Colin Cowperthwaite

Personal information
- Date of birth: 16 April 1959 (age 67)
- Place of birth: Flookburgh, Lancashire, England

Senior career*
- Years: Team / Apps / (Gls)
- 1977–1992: Barrow / 704 / (282)

= Colin Cowperthwaite =

English footballer

Colin Cowperthwaite (born 16 April 1959) is an English former semi-professional footballer. He is best known as the overall top scorer and record appearance holder for Barrow, a club he played for from December 1977 till December 1992, where he scored 282 goals in 704 league and cup games. He has been voted Barrow's all-time greatest player.

Cowperthwaite made his debut for Barrow in 1977 when the team were in the Northern Premier League, five years after they had been relegated from the football league.

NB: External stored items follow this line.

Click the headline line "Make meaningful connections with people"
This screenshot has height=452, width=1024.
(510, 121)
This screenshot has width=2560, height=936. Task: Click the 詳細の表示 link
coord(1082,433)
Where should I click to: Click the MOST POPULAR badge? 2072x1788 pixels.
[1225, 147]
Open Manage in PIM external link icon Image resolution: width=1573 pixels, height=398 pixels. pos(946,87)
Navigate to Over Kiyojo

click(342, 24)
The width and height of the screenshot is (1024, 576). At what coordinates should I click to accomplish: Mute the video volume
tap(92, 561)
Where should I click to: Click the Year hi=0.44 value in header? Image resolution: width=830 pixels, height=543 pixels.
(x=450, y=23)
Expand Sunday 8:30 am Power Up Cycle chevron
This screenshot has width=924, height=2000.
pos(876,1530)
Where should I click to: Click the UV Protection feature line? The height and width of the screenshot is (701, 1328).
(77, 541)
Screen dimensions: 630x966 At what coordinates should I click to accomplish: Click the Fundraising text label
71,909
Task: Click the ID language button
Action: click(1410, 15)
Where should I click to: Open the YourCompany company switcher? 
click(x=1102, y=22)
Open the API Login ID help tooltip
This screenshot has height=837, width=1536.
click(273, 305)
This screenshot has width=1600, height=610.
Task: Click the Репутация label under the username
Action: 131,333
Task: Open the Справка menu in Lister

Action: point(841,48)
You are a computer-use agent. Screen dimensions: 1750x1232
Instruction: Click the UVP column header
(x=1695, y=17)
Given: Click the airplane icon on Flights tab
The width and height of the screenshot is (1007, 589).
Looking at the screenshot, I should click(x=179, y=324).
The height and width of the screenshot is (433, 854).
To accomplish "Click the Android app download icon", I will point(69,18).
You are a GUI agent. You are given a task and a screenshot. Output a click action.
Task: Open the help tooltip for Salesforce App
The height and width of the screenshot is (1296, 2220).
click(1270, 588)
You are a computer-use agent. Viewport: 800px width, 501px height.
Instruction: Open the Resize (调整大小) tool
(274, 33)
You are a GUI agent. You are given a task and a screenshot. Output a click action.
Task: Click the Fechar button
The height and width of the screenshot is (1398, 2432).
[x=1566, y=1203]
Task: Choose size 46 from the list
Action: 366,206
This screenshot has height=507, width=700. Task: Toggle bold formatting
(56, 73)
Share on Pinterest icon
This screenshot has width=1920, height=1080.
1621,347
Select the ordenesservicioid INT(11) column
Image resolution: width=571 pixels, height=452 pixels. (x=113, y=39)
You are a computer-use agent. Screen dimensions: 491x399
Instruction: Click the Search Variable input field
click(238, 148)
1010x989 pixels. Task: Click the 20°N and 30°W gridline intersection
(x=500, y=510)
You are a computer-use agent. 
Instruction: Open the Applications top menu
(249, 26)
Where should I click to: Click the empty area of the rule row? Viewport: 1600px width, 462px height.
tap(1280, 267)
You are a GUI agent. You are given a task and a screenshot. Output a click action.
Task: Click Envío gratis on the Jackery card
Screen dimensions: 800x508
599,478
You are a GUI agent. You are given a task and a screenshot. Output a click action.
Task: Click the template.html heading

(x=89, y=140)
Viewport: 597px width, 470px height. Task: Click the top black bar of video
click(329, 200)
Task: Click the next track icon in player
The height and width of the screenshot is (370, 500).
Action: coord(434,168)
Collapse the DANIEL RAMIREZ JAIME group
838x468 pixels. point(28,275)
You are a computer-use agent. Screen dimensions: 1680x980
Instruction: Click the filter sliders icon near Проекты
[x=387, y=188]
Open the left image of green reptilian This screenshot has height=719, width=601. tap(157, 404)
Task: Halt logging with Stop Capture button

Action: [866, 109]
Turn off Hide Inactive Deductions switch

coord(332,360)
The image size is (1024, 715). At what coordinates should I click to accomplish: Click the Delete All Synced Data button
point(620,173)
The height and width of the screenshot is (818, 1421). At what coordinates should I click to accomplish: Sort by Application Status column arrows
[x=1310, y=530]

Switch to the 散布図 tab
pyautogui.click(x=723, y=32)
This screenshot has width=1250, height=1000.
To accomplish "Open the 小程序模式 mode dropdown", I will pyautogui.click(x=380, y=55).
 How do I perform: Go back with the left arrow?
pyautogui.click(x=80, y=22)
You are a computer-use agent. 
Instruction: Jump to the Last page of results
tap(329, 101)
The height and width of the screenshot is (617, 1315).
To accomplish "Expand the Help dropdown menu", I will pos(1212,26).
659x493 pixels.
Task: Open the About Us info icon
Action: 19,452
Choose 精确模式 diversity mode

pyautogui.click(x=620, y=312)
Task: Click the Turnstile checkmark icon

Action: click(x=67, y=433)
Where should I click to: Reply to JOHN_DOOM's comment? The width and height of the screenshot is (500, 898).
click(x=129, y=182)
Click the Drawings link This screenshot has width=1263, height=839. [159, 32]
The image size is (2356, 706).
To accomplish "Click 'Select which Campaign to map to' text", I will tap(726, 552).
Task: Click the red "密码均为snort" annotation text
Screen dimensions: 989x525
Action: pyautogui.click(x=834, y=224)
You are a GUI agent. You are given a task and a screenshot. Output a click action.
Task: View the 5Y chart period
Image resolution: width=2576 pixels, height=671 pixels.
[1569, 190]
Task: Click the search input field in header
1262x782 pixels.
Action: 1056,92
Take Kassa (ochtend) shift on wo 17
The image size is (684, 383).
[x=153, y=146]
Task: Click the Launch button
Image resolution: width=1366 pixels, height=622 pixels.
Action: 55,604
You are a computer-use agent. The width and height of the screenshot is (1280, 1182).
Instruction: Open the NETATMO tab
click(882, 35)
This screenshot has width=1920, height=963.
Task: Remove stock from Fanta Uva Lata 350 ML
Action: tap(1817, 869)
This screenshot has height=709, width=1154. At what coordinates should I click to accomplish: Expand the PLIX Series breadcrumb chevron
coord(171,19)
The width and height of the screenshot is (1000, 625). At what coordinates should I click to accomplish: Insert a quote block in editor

During his period at the club, he won two Northern Premier League titles, playing eight seasons in that league and nine in the Alliance Premier League. The biggest success in that period came in 1990 when Barrow beat Leek Town 3–0 in the FA Trophy final at Wembley, in which Cowperthwaite scored. When Cowperthwaite retired in 1992, his testimonial match was held against Manchester City. After retiring, he continued to be active in the local amateur football scene. He played for Cartmel in the North Lancashire and District Football League, later managing the team in two different spells. With Cartmel he played alongside a young Jason Walker, who grew up in the same village of Flookburgh as Cowperthwaite; like Cowperthwaite, Walker would go on to score for Barrow in an FA Trophy final at Wembley.

His 1979-goal after just 3.5 seconds straight from kick off in an away game against Kettering Town was at the time the fastest recorded in the English game, and is still the fastest in a national competition, though a faster goal has since been scored by Marc Burrows in a reserve match.

He is the father of Niall Cowperthwaite, who played in the Football League with Morecambe, and who also went on to play for Barrow.